Re: Alternative Style Sheets

>> Cookie handling makes this possible:

> Cookie handling makes it up to the site to decide which pages a particular selection of a style set applies to, which a site is best-placed to do because it knows which pages are actually related to each other design-wise.

My preference would always be to avoid the author having to write any JavaScript or cookie handling code, or anything where the behaviour might be unexpectedly different from site-to-site. Detecting and reacting to the cookies could be negative for performance, and any time we don't have to set a cookie at all is a benefit for anyone getting close to cookie size limits. If we are defining a behaviour, it should work easily for everyone.

The stylesheets could be related together by title (as a grouping).
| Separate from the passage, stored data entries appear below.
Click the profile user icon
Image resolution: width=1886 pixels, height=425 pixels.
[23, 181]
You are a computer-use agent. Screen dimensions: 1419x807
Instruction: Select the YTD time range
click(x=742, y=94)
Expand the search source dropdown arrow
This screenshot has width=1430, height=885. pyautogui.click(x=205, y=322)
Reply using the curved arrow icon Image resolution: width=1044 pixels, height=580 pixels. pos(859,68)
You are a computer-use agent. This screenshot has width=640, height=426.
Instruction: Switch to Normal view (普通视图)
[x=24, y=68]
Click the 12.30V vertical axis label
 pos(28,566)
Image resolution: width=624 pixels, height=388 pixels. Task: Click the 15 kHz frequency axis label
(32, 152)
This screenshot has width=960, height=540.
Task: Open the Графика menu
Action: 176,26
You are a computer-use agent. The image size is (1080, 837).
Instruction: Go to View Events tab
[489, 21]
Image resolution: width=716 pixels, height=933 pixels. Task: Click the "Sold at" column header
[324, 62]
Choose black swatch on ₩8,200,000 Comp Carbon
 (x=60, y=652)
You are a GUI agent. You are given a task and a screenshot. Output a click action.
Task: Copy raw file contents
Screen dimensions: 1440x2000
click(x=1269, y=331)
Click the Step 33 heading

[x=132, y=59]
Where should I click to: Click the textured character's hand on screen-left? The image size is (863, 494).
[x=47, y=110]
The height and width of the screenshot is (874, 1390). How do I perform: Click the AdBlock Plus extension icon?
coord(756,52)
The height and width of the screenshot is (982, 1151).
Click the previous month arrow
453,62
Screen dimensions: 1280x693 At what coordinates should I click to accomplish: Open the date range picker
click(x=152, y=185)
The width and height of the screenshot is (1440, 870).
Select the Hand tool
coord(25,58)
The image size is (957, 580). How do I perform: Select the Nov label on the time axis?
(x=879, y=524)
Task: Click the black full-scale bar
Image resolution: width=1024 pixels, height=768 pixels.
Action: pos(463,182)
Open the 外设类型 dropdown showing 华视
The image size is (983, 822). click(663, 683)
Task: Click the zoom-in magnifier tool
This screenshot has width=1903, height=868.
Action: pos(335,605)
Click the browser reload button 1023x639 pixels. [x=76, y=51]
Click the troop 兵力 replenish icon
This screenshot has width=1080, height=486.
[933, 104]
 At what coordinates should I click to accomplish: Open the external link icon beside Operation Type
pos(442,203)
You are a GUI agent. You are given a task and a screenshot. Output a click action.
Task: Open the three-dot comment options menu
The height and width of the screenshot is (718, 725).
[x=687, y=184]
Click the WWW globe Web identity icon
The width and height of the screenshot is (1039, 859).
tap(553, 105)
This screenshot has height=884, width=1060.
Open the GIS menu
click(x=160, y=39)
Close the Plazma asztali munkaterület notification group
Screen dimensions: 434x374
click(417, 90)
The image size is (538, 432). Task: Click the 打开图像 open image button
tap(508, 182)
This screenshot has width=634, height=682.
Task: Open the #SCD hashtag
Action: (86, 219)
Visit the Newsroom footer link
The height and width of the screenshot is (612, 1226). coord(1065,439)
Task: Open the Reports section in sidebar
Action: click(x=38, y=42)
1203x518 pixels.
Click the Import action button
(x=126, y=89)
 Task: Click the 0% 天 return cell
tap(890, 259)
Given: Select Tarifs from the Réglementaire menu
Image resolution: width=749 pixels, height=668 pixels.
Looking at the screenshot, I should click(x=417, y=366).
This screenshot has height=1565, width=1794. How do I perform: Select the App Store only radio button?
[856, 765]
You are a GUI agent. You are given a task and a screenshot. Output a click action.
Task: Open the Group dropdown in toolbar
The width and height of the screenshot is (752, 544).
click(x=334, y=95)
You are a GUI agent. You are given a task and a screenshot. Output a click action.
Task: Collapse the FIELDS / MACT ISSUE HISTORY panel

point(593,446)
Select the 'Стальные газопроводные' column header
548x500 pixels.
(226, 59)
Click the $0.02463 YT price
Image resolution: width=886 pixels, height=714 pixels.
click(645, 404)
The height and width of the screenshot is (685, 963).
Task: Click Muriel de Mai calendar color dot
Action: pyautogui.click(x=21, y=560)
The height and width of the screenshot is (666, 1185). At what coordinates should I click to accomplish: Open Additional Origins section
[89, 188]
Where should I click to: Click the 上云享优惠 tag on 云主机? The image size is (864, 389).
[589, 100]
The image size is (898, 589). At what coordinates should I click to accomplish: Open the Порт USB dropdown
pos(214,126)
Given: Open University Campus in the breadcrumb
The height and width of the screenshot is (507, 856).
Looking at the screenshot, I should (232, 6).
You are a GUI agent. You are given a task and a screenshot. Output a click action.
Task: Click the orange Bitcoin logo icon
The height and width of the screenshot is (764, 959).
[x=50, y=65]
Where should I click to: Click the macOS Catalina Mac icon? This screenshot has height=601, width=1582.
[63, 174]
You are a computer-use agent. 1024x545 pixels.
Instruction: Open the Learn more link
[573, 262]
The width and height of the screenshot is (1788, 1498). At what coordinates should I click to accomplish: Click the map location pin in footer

So if:

http://www.mysite.com/a.html

… had:
<link rel="alternate stylesheet" title="High Contrast" href="/css/high-contrast.css" />
… and:
http://www.mysite.com/subfolder/b.html
… had:
<link rel="alternate stylesheet" title="High Contrast" href="/css/high-contrast-b.css" />
…then we could persist that behaviour but with different stylesheets, as long as they shared the same title. If we were really worried about scoping we could have:
<link rel="alternate stylesheet" title="High Contrast" href="/css/high-contrast-b.css" scope="fqdn" />
…where scope could be fqdn, tld, folder, page, and other such values to control scope.
> I think that the concept of alternate style sheets is somehow too unspecific for this use case. To address it, it would be nice to specify a standardized set of style sheet alternatives for the most common accessibility needs, such as big font size, high contrast, keyboard-only navigation or whatever. They could be identified with special values of the @rel attribute. An author who cares about creating e.g. an alternative stylesheet with high contrast would link it with rel="high-contrast stylesheet" instead of "alternate stylesheet".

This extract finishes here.